Она улыбнулась, и, словно бы лучики, множество мелких тонких морщинок набежали на щёки и вокруг глаз. Радужки глаз у неё когда-то были синие, но теперь выцвели и были покрыты крохотными белёсыми пятнышками, которые при долгом разглядывании казались застывшими снежными каплями... И зелень глаз, и золото волос, вспомнилось вдруг Вадиму.
— Может, тебе фильм какой-нибудь поставить? — спросил он.
¬— Нет, поздно уже...
— Что ж, если что надо, я тут... Спокойной ночи!
Ксения ничего не ответила, погружённая в какие-то свои думы.
Он выключил свет и прошёл к себе в комнату, где на столе уже семь долгих дней лежала приготовленная для чтения книга "Ада, или Радости страсти", но так до сих пор и не начатая. Её духовный запах трогал изголодавшуюся душу Вадима летучими атомами, и он томился, выдерживая срок, как на долгой восточной свадьбе томится по своей возлюбленной невесте жених, дожидаясь, когда она, книга, заговорит с ним в полный голос, чтобы он смог различить каждое её слово, каждую её мысль, каждый нюанс... Прочие книги, числом не менее двух с половиной тысяч, двойным слоем покрывали большую часть стен, глядя на скудную обстановку комнаты лаконичными корешками. Справа был диван, который увеличивался вдвое, когда его раскладывали, а напротив — кресло, старое, потёртое, но ещё сохранившее величие и изящность очертаний, доставшееся Саранцеву по дешёвке от одной прогрессивной семьи, в которой умер зажившийся до восьмого десятка ценитель, а эстетические вкусы наследников оказались устремлёнными в сферу офисного лаконизма.

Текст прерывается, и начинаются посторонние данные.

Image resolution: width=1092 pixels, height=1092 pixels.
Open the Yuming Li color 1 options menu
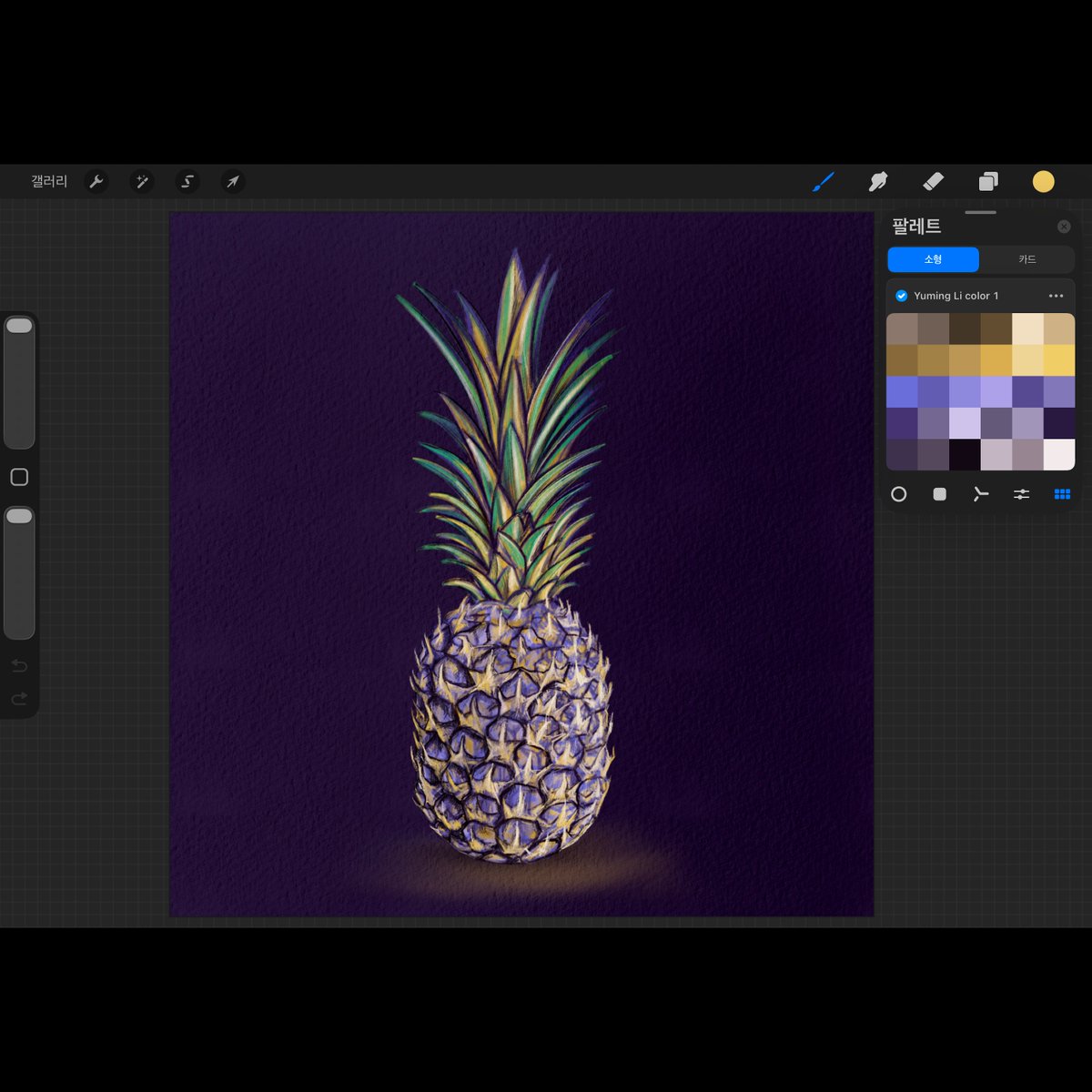click(x=1057, y=296)
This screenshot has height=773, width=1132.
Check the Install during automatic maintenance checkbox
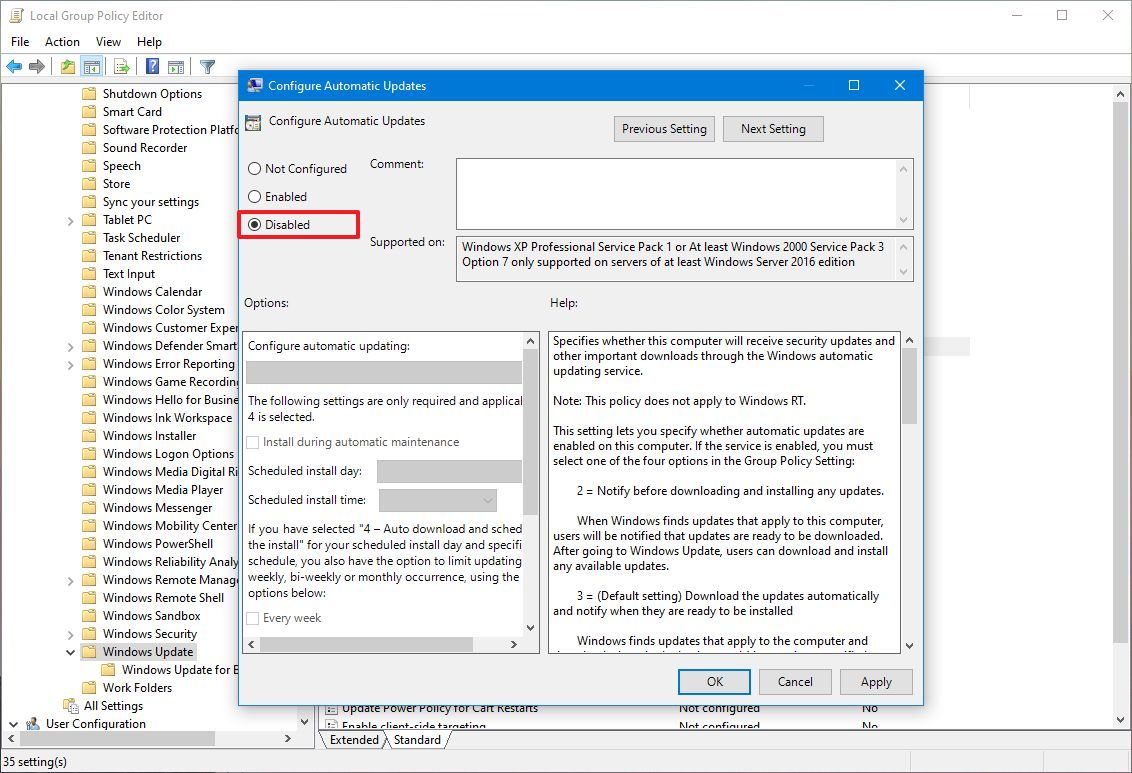[252, 441]
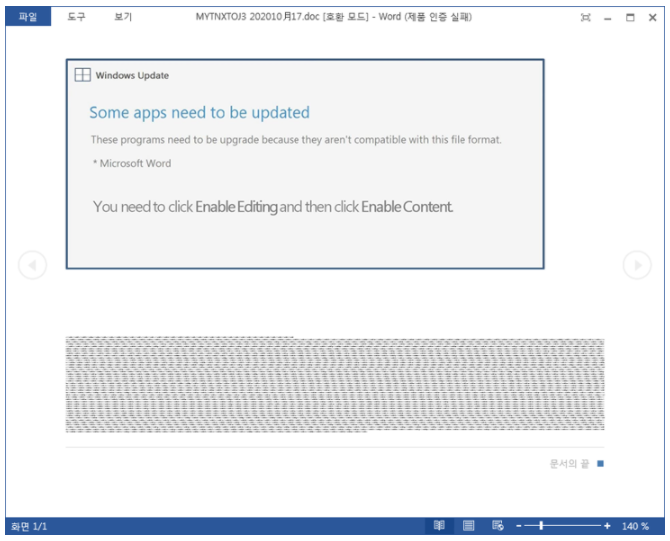Click the garbled text block in document
670x541 pixels.
pyautogui.click(x=335, y=385)
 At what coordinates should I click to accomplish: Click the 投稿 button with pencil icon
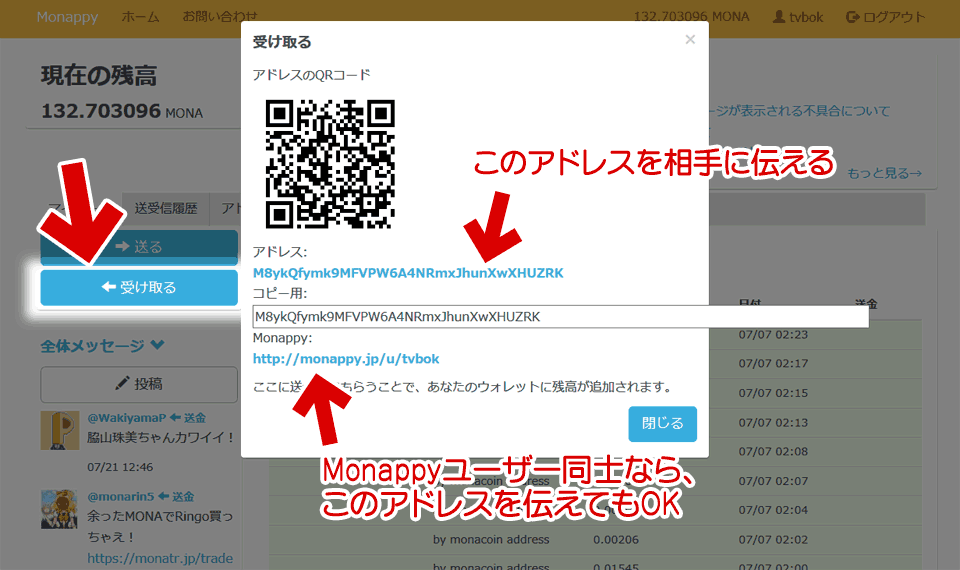pyautogui.click(x=139, y=384)
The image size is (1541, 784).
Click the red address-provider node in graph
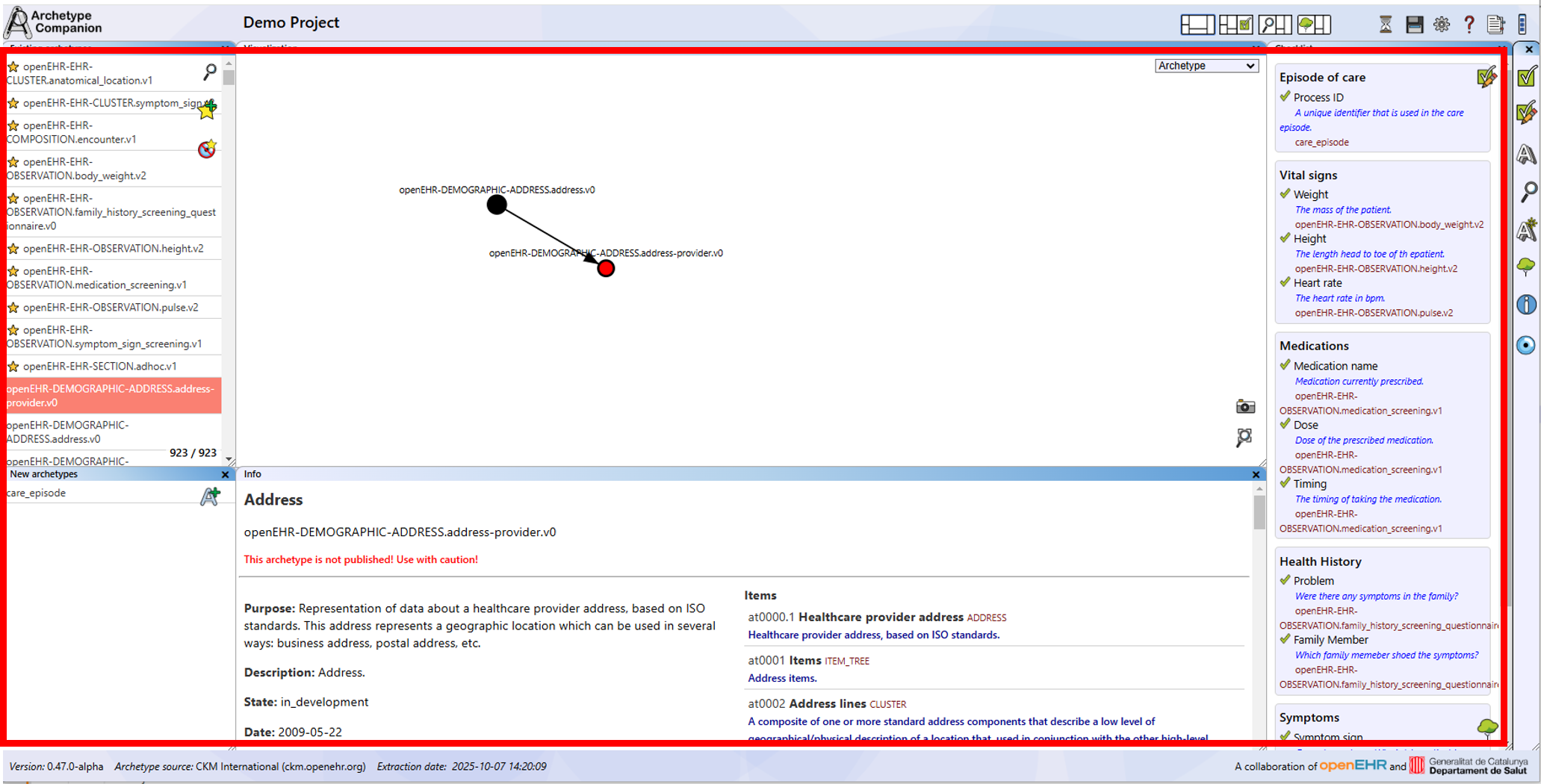pos(606,269)
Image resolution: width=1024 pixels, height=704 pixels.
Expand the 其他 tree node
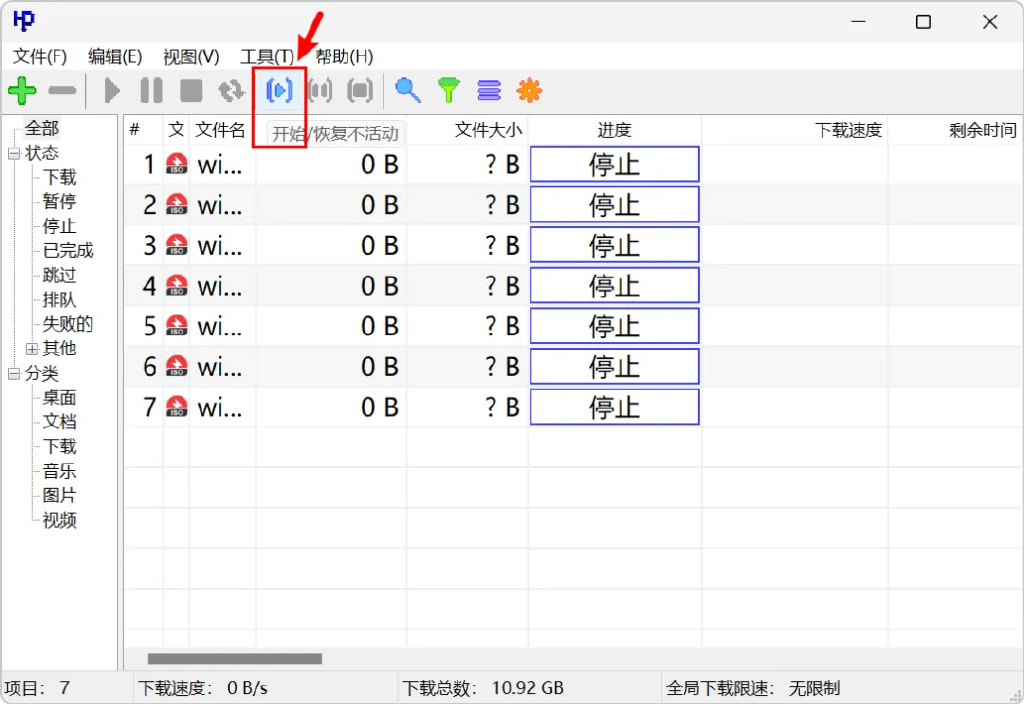click(32, 349)
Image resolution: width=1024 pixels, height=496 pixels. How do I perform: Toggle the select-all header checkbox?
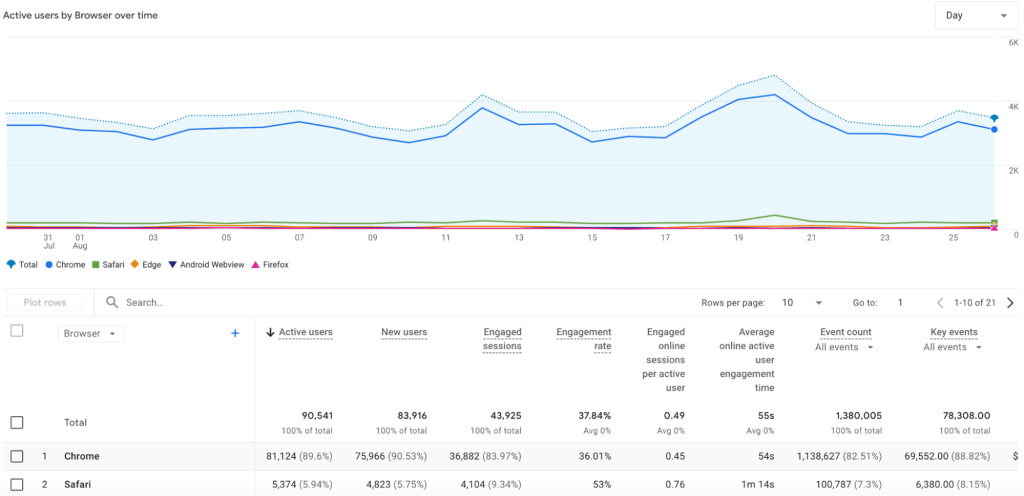point(16,331)
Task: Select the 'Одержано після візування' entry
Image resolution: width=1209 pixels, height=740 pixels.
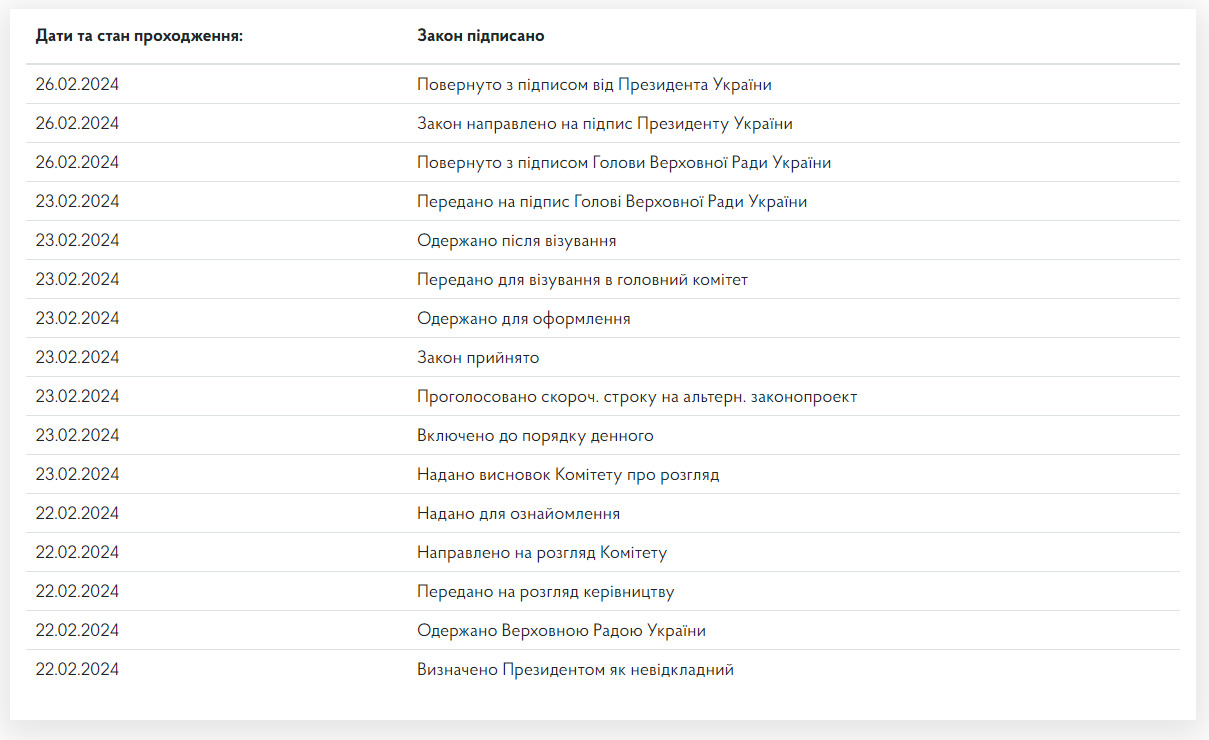Action: [x=516, y=241]
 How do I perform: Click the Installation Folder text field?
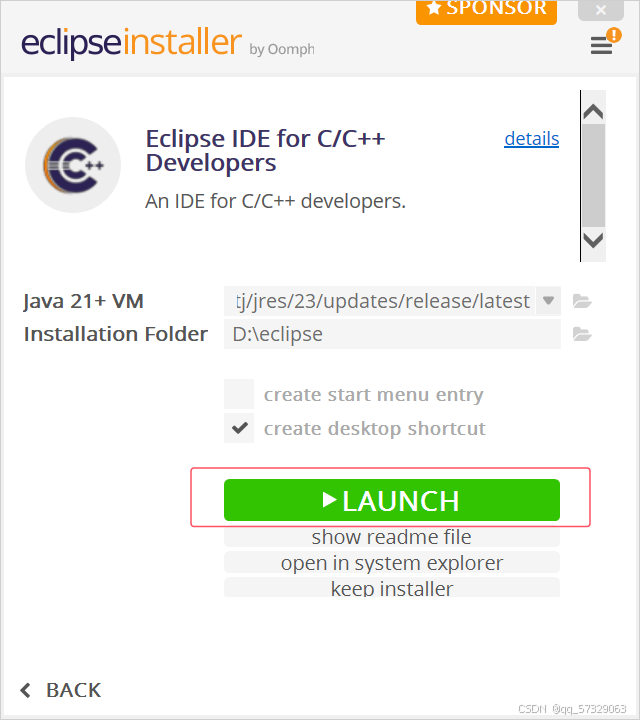click(392, 334)
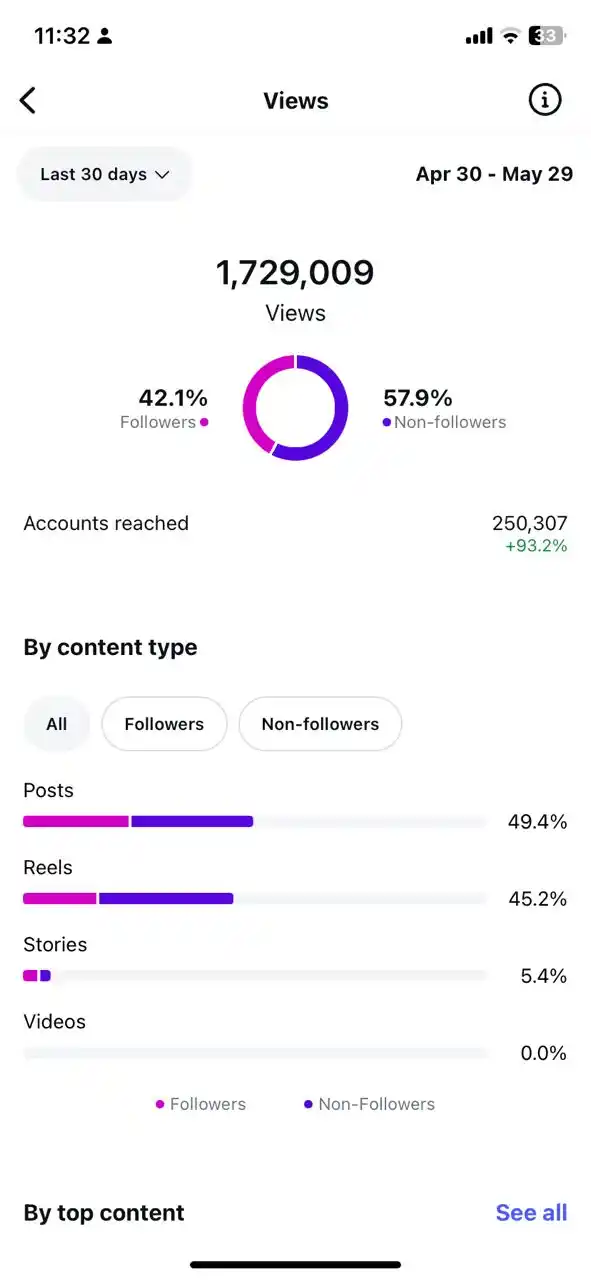This screenshot has width=591, height=1280.
Task: Tap the Reels views bar
Action: pos(255,899)
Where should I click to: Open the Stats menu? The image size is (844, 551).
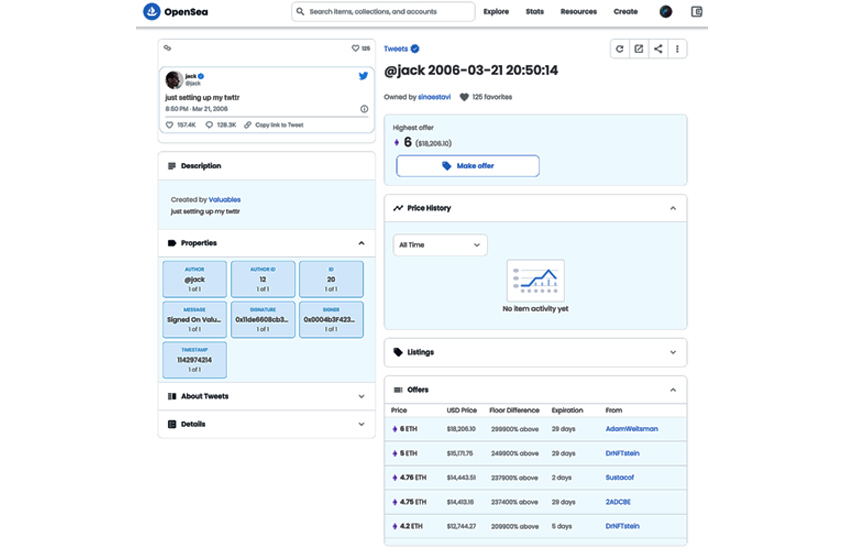click(535, 12)

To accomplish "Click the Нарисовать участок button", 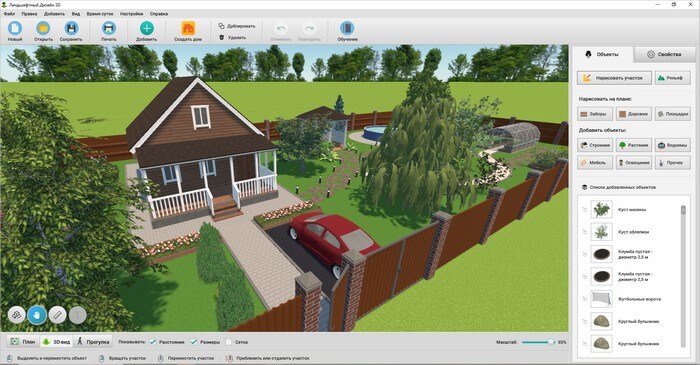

В этой же семье Вадим приобрёл и несколько собраний сочинений, эти вообще даром, так как хозяева были рады, что не придётся расходовать бензин на дорогу до помойки. К примеру, там был Велимир Хлебников в семи томах, при виде которого у Саранцева закружилось в голове, и он чуть не грохнулся в обморок. Или, например, пятитомник Марины Цветаевой, элитное издание нулевых годов, не букинистика, конечно, но какие яркие рисунки на срезе каждого тома. Все они были сложены в коридоре у стены в безобразные стопки для дальнейшего перемещения на свалку. Ещё долго у Саранцева покалывало сердце от этой картины, внедрившейся в его воспоминания, — книги для него были как дети, судьба которых после смерти владельца-отца часто решается самым печальным образом. Этим повезло, и они обрели у Саранцева вторую жизнь.
Кресло, кстати сказать, было легендарное — кто только в нём не сиживал: Лев Николаевич, Фёдор Михайлович, Антон Павлович, Иван Александрович, Михаил Афанасьевич, Владимир Владимирович, писавший в молодости под псевдонимом Сирин, и даже несколько иностранцев, хотя отношение к ним у Саранцева было более прохладное, чем к соотечественникам. К примеру, чудесный американец, сотворивший Мартина Идена, сам Мартин Иден; не менее чудесный японец, окружённый свитой почтительных водяных, духовные братья Хемингуэй и Ремарк, хоть и не встретившиеся на полях Первой мировой, но прочно соседствовавшие в любой приличной библиотеке. Сиживали в кресле и личности более скромного масштаба, многие друзья Саранцева, так или иначе цеплявшие его микрокосм, например, тот же Подляков Александр. Следует признать, что последний был в кресле значительно умнее, чем во всё другое время, и это примиряло его с Саранцевым в жизни реальной.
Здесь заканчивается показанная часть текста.